American Action Fund for Blind Children and Adults
Future Reflections Special Issue on Cooking PASSING IT FORWARD
by Cameron Loehr
From the Editor: It is all too common for sighted adults to discourage blind children from helping out in the kitchen. The blind child is likely to absorb the adults’ anxieties, concluding that the kitchen is a scary and dangerous place. In this article Cameron Loehr recounts how, with his father's help, he overcame his fears and developed a passion for cooking.
I'm an instructor in daily living skills at the Louisiana Center for the Blind in Ruston, Louisiana. One might find it hard to believe that I, who once feared the kitchen, now teach others the art of cooking.
Growing up as a blind child, I was seldom allowed to be in the kitchen. I was never asked to help out when my grandmother or my father cooked. Even when I reached my teens, they gently pushed me out of the kitchen or shooed me away from the grill. While everybody else was preparing food for family functions, I was sent off to supervise the younger children.

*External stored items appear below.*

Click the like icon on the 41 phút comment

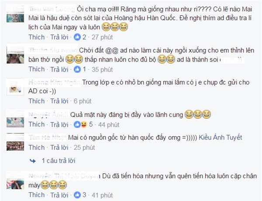[77, 195]
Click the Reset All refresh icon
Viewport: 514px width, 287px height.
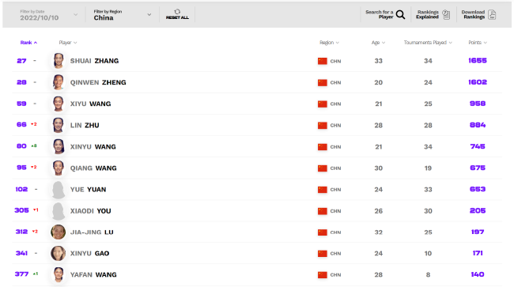(177, 12)
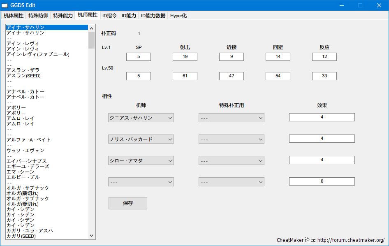Focus the Lv.50 回避 field showing 54

coord(278,76)
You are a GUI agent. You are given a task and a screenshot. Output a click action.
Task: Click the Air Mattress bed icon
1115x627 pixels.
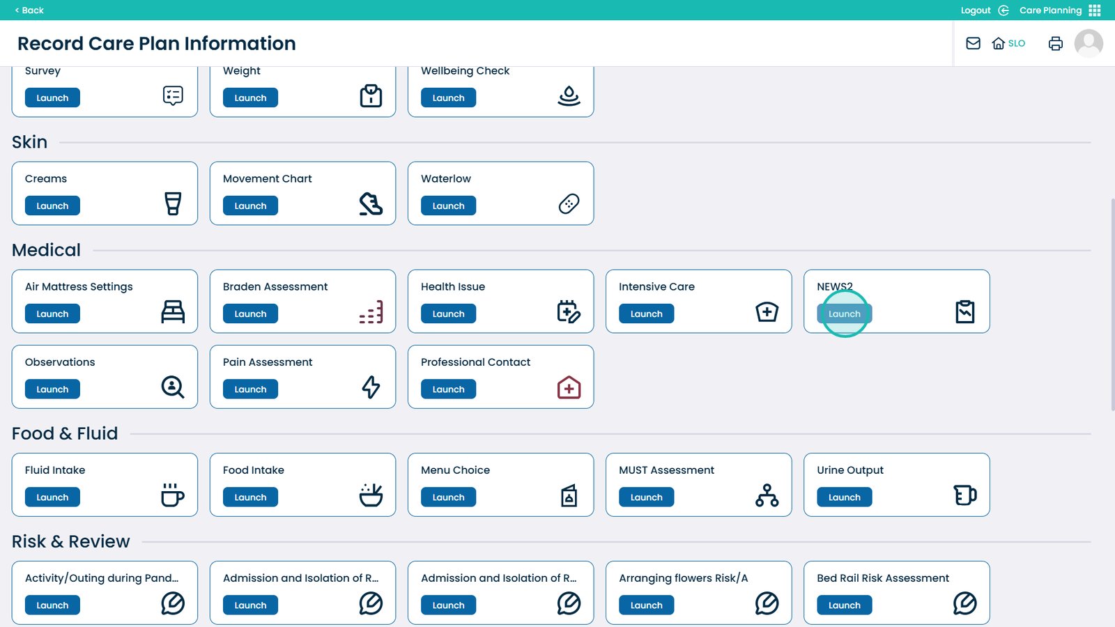coord(173,312)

Over time these experiences filled me with anxiety and fear about being in the kitchen, a place that was wholly unfamiliar to me.

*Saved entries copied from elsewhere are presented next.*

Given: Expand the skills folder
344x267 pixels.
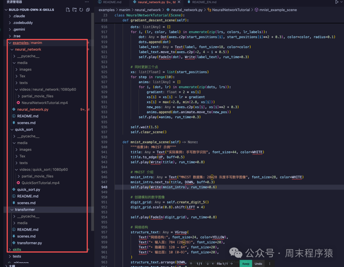Looking at the screenshot, I should click(x=17, y=249).
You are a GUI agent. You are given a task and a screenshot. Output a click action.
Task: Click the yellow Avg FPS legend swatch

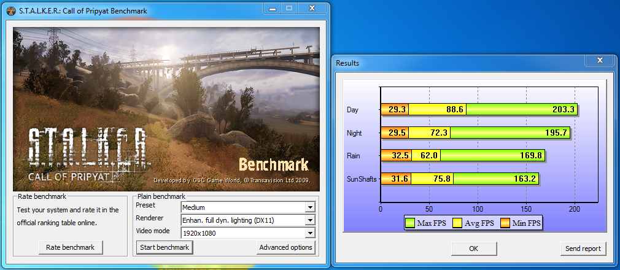(x=457, y=222)
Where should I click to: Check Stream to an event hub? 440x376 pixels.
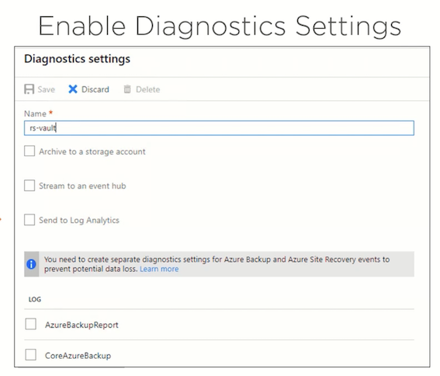click(x=29, y=186)
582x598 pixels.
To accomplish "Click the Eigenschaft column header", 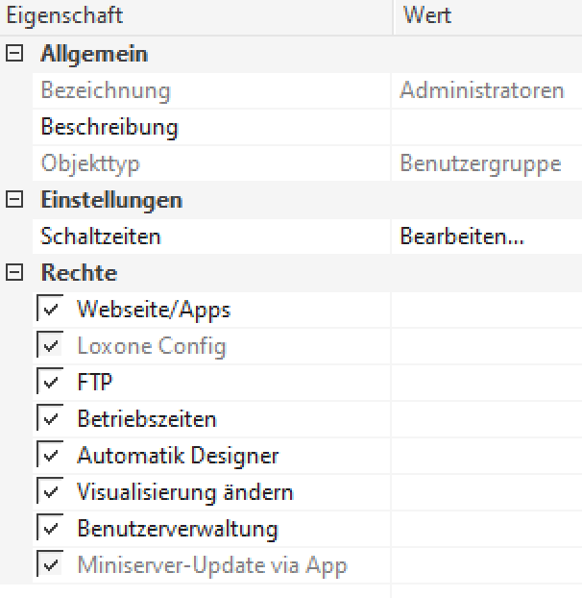I will pyautogui.click(x=65, y=16).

Then, when I was sixteen, my dad realized I should learn to cook for myself so I'd be prepared when I eventually moved out on my own. That summer Dad spent nearly every evening instructing me on how to cook and introducing me to a variety of family recipes. I didn't enjoy it at first. I thought I had better things to do with my time.
Learning to cook was definitely not easy, and I made plenty of mistakes along the way. Once, when my dad was teaching me to make fried chicken, I mistook the powdered sugar for flour. The chicken certainly didn't taste right, and the sugar really didn't stick to it. My dad quickly figured out my mistake and laughed it off. That night we had sandwiches for dinner.
I discovered that I enjoyed cooking when other people enjoyed my food, so I kept going. A few years later I lost my dad to illness. Cooking became a way for me to honor his memory and preserve our family recipes.
When I was in my early twenties I started to lose my remaining vision. I needed to learn to cook entirely without vision. I enrolled at the Louisiana Center for the Blind (LCB) and completed intensive training in blindness skills. I regained the skills I'd previously learned when I had limited vision, and I built upon those skills using nonvisual methods.
My self-confidence soared as I recreated dishes I'd once made using my limited sight. I dove into cooking dishes I had never prepared when I had some usable vision. I even ventured into baking, an area that had always intimidated me. The first time I baked chocolate-chip cookies from scratch, I found that I could tell when they were done by checking their texture when they came out of the oven. Baking cookies was a huge confidence booster for me!
After I completed the training program at LCB, I knew that the cooking skills and dishes my dad had taught me would not disappear. I could continue to share those dishes with my family.
My passion for cooking grew as I began working as an instructor in daily living skills and when I became a parent. My child is now five, and she is also blind. Already I have begun getting my kid to help in the kitchen. Right now her jobs are to pour ingredients, throw away trash, mix stuff together, and cut up fruit if needed. My goal is for her to feel comfortable in the kitchen, for the kitchen to be the heart of the home. I want her never to know the feeling that the kitchen is a strange and scary place because it's unfamiliar to her. I want us to share the bond that I once had with my own father.
Cooking has become more than just a hobby for me. It is a way for me to connect with others, preserve traditions, and create lasting memories.